The ask_agent tool uses a nested RAG orchestrator agent that is configured with powerful, state-changing tools like execute_shell_command, write_file, and replace_code_surgically. While ShellCommander has a confirmation mechanism, ask_agent is non-interactive and suppresses logging. A malicious user can craft a question that tricks the nested agent into executing these tools by autonomously setting user_confirmed=True, effectively bypassing intended security controls without the actual user's oversight. It is recommended to restrict the rag_agent to read-only tools for non-interactive execution.

                tools=[
                    self._query_tool,
                    self._code_tool,
                    self._file_reader_tool,
                    self._directory_lister_tool,
                    self._document_analyzer_tool,
                    self._semantic_search_tool,
                    self._function_source_tool,
                ]

References

1. For security-sensitive features like shell command execution by an LLM agent, prioritize fail-safe behavior. Prefer false positives (blocking a safe command) over false negatives (allowing a dangerous one), especially if the fix for the false positive adds complexity.

[gemini-code-assist]

The DocumentAnalyzer tool (initialized here) contains a path traversal vulnerability in its analyze method. It explicitly handles absolute paths by copying the target file to a .tmp directory without verifying if the path is within the project root. This allows an attacker to read any file on the system that the process has access to by providing an absolute path.

[gemini-code-assist]

The ShellCommander tool (initialized here) allows for arbitrary file access. While it checks if the command name is in an allowlist (e.g., cat, ls), it does not validate or sanitize the arguments. An attacker can provide absolute paths as arguments to read or list files outside the project root (e.g., execute_shell_command(command="cat /etc/passwd")).

[gemini-code-assist]

While it's important to return a generic error to the client to avoid leaking implementation details or corrupting the JSON-RPC stream, swallowing the exception without logging it on the server side makes debugging failures nearly impossible. The try...finally block for logger.enable ensures that logging is re-enabled before this except block is reached. Therefore, the exception should be logged here to aid maintainability and troubleshooting. Additionally, if a broad Exception is caught due to unpredictable errors from external libraries, a comment explaining this rationale should be added for maintainability, as per repository guidelines.
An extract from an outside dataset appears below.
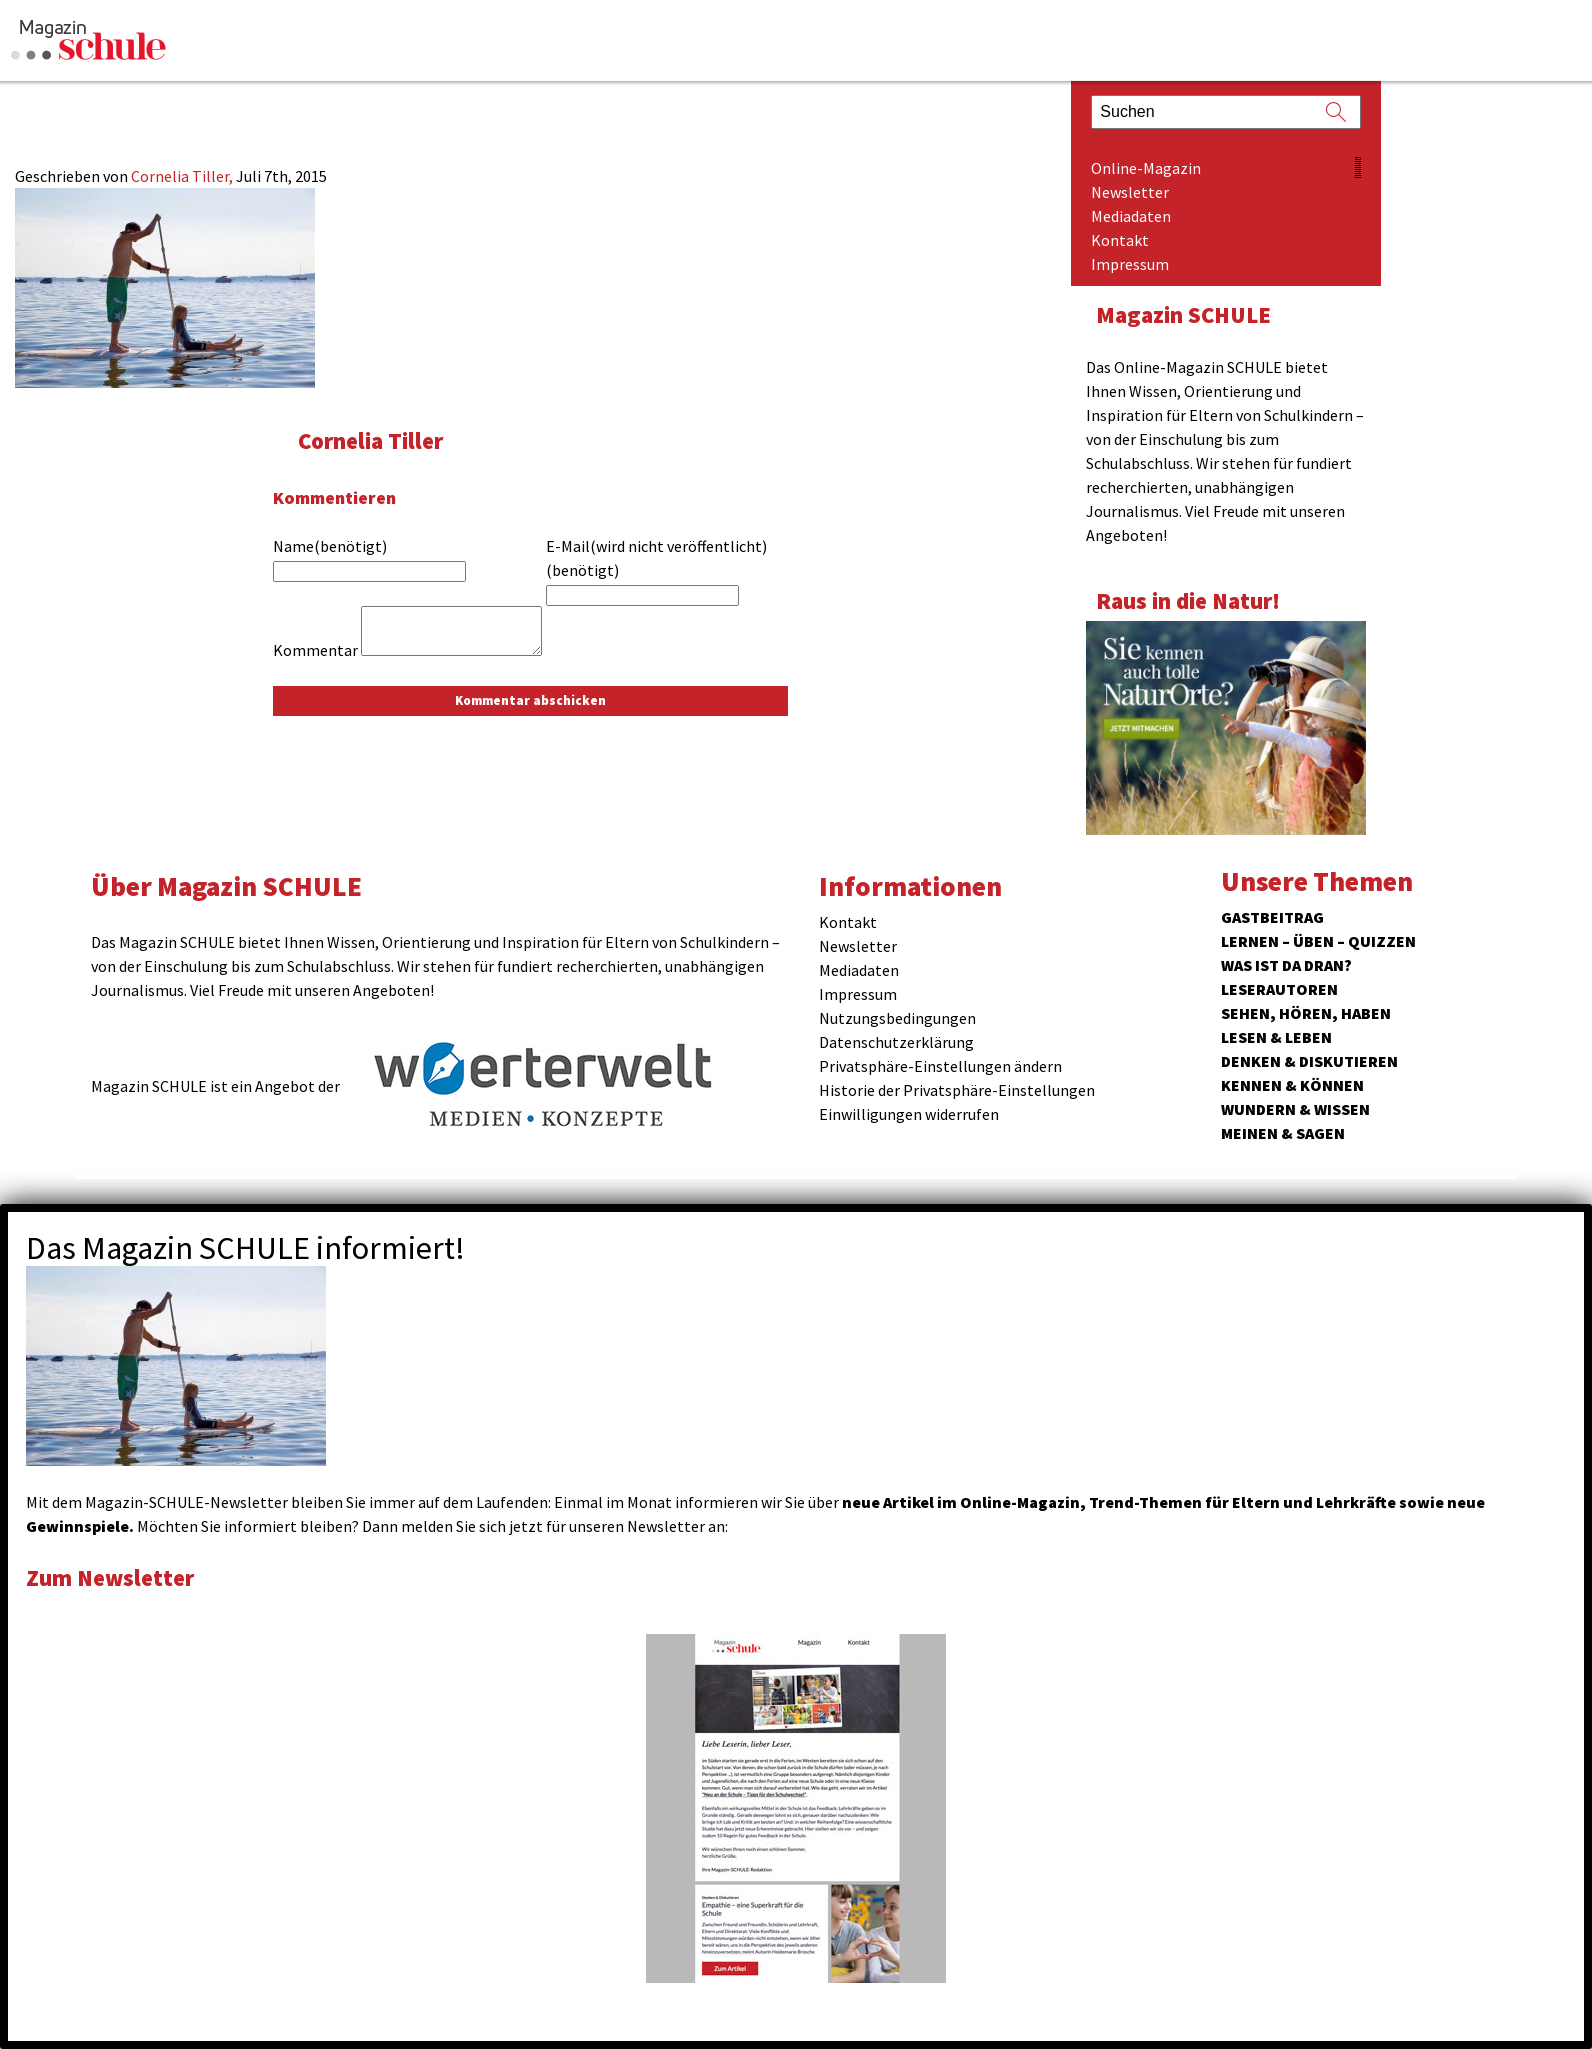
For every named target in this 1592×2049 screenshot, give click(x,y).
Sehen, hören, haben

        except Exception as e:
            # Log the error for debugging, but return a generic message to the client
            # Catching a broad Exception here is pragmatic due to the wide and unpredictable
            # variety of exceptions that can be raised by external libraries.
            logger.error(f"[MCP] Error in ask_agent: {e}", exc_info=True)
            return {
                "output": "There was an error processing your question",
                "error": True,
            }

References

1. When handling errors from external libraries that may raise multiple types of exceptions for configuration issues (e.g., ValueError for invalid formats and AssertionError for missing keys), catch a tuple of these specific exceptions, such as (ValueError, AssertionError), instead of a generic Exception.
2. When interacting with external libraries (like pydantic-ai) that can raise non-standard exceptions (e.g., AssertionError for configuration issues), it may be necessary to catch a broader Exception or a tuple of specific exceptions (ValueError, AssertionError) to ensure all user-facing errors are handled gracefully.
3. If catching a broad Exception is a pragmatic choice due to a wide and unpredictable variety of exceptions from external libraries, add a comment explaining the rationale to improve code maintainability.